The objective of this study is to determine the effects of agricultural, manufacturing, and mineral exports on economic growth in Angola and to test the Dutch disease hypothesis for Angola. The export−led growth hypothesis was used to explain why increasing Angola’s merchandise exports by sector may have varying effects on the country’s economic growth. An autoregressive distributed lag model is estimated to determine the long− as well as short−run effects of the export variables on GDP and non−export GDP (NXGDP), both used as proxies for economic growth.

The results of this study suggest that Angola’s economic growth has largely depended on mineral exports. In addition, to some extent, manufacturing exports are important drivers of economic growth, when total exports are included in Angola’s GDP. Similarly, agricultural exports have greater impacts on non−export GDP growth in the short−run. Moreover, a combination of agricultural exports and manufacturing exports affect Angola’s economic growth positively when exports are included in GDP, and negatively when exports are subtracted from GDP. Furthermore, based on the results of ARDL, it can be concluded that Dutch disease is not confirmed in Angola during the period of the study. This conclusion is drawn from the results that mineral exports are shown as having a positive impact on Angola’s economic growth. This finding is in line with Klein [17]. These results might imply that Angola is an exception to the phenomenon of resource curse because mineral exports are found to be a major driver of economic growth [16,27]. The positive impact of oil revenues on the growth of other economic sectors; in terms of infrastructure, legislation, and policy, may be attributed to many reasons. For example, the proceeds from oil exports have provided adequate financial resources to improve transport infrastructure to the extent that there has been a significant increase in the repair, reconstruction, and construction of roads as a means of enhancing national cohesion. In the area of energy investment, generation capacity has been increased from 830 MW in 2002 to 2230 MW in 2014 [62]. In terms of the policy, Angola has set a long−term strategy to diminish the import that it has provided a golden opportunity to promote non−oil exports, specifically agricultural exports. This has been done through an import tariff escalation policy. For instance, the tariff on imported agricultural products was increased to 50 percent [63].
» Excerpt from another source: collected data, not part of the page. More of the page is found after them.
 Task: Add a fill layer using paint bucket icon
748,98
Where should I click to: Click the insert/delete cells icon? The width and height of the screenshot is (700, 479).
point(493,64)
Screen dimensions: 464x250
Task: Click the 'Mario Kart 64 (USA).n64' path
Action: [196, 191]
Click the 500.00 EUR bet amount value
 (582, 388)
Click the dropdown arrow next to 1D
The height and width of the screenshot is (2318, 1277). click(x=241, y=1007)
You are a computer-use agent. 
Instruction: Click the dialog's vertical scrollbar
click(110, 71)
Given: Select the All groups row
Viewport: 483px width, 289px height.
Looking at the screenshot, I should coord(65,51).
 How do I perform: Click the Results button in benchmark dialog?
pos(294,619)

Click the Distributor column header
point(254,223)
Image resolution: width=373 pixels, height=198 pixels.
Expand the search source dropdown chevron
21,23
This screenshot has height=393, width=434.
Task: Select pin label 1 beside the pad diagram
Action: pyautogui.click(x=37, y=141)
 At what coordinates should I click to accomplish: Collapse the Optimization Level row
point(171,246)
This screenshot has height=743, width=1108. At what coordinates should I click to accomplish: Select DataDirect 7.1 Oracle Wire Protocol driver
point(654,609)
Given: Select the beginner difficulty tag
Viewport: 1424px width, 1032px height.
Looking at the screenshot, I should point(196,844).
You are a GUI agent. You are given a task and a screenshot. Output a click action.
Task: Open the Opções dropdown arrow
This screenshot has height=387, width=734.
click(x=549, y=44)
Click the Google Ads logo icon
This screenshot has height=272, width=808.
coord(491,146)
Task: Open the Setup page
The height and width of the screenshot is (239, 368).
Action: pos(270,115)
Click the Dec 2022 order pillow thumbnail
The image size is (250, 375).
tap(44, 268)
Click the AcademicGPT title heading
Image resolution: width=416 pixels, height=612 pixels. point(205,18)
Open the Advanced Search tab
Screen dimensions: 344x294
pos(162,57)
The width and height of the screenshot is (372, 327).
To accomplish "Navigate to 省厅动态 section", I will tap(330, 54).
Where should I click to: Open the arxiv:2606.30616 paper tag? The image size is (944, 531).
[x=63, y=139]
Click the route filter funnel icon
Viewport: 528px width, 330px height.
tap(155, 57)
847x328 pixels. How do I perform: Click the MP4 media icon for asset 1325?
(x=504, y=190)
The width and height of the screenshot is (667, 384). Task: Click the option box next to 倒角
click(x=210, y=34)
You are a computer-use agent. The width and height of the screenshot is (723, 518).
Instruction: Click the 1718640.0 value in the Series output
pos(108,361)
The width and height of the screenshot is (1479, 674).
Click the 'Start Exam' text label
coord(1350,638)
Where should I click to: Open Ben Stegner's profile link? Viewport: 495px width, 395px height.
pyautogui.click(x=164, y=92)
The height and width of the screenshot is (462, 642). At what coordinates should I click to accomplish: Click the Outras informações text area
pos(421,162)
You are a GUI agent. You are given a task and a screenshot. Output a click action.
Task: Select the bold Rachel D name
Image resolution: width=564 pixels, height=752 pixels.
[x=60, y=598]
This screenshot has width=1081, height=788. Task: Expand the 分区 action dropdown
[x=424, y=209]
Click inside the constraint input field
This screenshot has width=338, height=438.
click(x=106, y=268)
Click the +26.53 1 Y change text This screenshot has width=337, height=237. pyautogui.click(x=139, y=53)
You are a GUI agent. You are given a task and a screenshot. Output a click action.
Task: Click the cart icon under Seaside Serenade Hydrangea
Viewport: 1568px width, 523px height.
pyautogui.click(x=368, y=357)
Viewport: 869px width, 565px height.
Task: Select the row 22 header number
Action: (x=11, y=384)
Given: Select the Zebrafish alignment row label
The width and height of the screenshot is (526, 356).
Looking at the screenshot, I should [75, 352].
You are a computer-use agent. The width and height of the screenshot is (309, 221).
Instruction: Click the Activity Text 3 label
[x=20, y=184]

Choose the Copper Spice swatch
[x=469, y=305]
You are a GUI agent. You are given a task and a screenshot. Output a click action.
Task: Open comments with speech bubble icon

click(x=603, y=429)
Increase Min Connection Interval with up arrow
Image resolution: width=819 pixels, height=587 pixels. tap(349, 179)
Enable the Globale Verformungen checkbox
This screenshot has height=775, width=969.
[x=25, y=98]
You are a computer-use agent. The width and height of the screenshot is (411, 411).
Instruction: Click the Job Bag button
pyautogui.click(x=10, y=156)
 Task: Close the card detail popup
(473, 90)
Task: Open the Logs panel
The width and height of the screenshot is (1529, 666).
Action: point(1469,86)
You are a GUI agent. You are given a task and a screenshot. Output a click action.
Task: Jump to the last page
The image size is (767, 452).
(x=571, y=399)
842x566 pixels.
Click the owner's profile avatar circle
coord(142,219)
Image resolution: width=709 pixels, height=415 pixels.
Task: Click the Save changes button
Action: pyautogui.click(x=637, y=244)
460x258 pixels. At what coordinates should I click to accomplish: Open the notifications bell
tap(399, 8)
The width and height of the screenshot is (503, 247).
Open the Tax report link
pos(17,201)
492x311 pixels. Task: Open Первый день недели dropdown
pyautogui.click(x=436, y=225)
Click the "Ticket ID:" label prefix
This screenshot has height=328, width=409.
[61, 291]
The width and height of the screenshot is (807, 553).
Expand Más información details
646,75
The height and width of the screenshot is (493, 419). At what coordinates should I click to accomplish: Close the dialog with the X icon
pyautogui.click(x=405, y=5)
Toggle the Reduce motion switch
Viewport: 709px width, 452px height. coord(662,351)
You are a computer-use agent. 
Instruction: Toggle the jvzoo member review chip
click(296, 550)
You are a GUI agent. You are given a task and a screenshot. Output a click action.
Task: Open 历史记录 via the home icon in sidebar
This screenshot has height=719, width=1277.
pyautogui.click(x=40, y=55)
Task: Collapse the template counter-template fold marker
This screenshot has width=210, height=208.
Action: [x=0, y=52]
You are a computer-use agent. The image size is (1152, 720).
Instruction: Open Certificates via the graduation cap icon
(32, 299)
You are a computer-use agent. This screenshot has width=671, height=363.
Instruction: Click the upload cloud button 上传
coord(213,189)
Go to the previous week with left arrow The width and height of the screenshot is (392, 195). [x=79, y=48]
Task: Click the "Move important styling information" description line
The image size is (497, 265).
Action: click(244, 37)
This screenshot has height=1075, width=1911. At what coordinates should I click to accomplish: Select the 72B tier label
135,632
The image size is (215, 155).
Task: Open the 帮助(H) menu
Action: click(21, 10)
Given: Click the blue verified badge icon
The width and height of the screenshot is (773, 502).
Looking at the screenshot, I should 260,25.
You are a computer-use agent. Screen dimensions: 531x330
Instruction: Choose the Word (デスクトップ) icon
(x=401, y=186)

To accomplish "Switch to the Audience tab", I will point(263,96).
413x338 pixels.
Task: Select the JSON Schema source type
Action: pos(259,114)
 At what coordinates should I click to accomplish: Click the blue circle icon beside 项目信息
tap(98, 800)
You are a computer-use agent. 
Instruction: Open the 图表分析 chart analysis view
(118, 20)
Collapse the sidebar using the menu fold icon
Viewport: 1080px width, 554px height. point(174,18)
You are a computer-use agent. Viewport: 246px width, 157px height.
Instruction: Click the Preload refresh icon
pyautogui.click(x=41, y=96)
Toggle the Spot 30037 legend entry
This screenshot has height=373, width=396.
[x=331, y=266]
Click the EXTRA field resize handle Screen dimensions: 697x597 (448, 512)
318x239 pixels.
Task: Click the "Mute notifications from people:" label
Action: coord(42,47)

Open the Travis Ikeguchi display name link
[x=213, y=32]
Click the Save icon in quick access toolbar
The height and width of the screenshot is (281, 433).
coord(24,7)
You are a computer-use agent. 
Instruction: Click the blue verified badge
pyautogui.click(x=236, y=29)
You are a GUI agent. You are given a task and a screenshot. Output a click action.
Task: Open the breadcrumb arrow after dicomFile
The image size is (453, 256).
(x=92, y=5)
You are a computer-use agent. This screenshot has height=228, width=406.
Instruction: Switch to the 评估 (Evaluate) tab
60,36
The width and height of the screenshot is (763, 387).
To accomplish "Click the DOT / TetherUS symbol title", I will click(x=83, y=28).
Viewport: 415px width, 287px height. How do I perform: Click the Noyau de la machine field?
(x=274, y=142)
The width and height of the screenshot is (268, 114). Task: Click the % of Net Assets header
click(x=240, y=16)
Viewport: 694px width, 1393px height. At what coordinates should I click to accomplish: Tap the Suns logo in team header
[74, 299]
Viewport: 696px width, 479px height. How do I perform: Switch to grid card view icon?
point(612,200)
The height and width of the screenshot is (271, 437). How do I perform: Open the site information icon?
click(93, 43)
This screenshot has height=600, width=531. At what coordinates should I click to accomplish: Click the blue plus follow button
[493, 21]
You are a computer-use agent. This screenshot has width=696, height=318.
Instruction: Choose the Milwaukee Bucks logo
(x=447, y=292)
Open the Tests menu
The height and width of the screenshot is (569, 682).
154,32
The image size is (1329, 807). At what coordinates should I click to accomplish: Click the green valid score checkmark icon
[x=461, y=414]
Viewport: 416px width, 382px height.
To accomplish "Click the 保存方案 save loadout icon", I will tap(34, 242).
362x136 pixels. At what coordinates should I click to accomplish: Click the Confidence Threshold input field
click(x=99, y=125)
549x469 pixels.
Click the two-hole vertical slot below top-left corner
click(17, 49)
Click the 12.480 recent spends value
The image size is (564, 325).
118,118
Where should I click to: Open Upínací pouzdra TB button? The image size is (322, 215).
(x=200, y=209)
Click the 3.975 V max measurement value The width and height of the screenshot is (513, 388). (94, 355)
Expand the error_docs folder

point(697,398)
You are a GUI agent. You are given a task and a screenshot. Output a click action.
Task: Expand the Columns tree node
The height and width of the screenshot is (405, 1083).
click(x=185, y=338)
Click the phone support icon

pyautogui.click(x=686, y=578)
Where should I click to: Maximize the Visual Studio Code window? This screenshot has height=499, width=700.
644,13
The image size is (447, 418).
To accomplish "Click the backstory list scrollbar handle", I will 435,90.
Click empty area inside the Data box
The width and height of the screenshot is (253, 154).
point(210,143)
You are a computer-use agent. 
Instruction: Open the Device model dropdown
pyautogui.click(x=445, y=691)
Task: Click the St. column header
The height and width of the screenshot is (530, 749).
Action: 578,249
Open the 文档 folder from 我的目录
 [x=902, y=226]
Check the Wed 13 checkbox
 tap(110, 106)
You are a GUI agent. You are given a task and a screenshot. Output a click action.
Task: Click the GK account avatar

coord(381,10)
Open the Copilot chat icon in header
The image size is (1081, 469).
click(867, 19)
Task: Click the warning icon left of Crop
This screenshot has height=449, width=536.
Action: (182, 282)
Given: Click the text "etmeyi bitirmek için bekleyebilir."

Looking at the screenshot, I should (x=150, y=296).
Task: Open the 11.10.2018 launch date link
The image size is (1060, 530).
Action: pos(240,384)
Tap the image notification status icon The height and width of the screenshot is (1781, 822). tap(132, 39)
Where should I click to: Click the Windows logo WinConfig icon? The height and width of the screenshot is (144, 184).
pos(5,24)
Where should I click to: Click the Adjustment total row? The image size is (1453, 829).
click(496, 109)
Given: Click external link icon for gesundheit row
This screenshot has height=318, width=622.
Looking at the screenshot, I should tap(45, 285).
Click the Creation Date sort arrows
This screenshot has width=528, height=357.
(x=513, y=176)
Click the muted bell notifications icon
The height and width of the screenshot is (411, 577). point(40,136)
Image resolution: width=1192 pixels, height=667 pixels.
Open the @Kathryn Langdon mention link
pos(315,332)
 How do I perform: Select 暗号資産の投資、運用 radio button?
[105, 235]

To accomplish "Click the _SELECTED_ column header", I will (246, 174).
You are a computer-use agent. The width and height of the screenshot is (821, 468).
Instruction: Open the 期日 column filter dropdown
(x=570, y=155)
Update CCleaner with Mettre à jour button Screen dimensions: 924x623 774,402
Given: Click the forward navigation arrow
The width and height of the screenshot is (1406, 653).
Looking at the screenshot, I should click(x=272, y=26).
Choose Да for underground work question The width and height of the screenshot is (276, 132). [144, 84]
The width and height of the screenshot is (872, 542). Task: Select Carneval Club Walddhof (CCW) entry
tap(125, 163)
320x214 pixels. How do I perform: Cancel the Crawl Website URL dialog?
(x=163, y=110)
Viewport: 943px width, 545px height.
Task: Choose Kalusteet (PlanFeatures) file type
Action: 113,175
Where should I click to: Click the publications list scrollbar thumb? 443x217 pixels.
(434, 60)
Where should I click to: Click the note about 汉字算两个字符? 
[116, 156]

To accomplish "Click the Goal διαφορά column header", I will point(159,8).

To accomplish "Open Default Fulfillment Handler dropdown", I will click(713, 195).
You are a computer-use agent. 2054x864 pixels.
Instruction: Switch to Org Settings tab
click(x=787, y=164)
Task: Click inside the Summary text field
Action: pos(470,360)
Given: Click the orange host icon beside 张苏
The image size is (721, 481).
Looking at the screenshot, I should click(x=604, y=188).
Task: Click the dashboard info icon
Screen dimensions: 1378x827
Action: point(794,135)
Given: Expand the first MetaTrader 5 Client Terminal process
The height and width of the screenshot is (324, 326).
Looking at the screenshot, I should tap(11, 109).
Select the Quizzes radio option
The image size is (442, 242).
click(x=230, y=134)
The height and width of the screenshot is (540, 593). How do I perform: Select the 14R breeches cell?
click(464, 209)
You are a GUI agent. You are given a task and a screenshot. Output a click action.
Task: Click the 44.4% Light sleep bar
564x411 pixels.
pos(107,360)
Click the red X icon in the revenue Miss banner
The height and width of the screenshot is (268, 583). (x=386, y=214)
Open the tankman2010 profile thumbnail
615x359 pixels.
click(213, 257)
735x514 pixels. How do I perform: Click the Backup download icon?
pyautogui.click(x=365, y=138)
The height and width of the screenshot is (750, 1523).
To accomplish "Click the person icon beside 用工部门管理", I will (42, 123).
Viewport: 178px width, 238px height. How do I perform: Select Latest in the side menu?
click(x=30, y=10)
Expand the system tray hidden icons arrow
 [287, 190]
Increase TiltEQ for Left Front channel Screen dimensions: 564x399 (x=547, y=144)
There are several resource−rich countries that have been able to escape the resource curse. Norway and Botswana would be prime examples of this situation, where appropriate institutions and policies have played a critical role in diversifying the economy [64,65]. An interesting example of this is the United Arab Emirates (UAE), where a considerable amount from oil revenues have been invested in infrastructures such as airports and roads. The government has made a significant step towards non−dependence on oil revenues, through programs such as the development of tourism, construction, and industry sectors.

According to the results of this study, despite that the non−oil export sector has a positive contribution to economic growth, it is shown that it has a weaker impact on economic growth than the oil exports. The reason for this could be that while Angola has made considerable progress in infrastructure reconstruction and adopting the supporting policies, the gaps remain specifically in the term of the availability of electric power; low levels of skilled labor and the education and productivity of workers; access to adequate credit; and inadequate rural road network. Hence, adopting infrastructure−building policies, such as those aimed at improving the business environment in order to attract more foreign investment in the non−mineral sectors, continuation of infrastructure investments, transfer of technology to those economic sectors that have comparative advantage (such as agriculture); can all play a significant role in economic sustainability and in reducing dependency on oil revenues.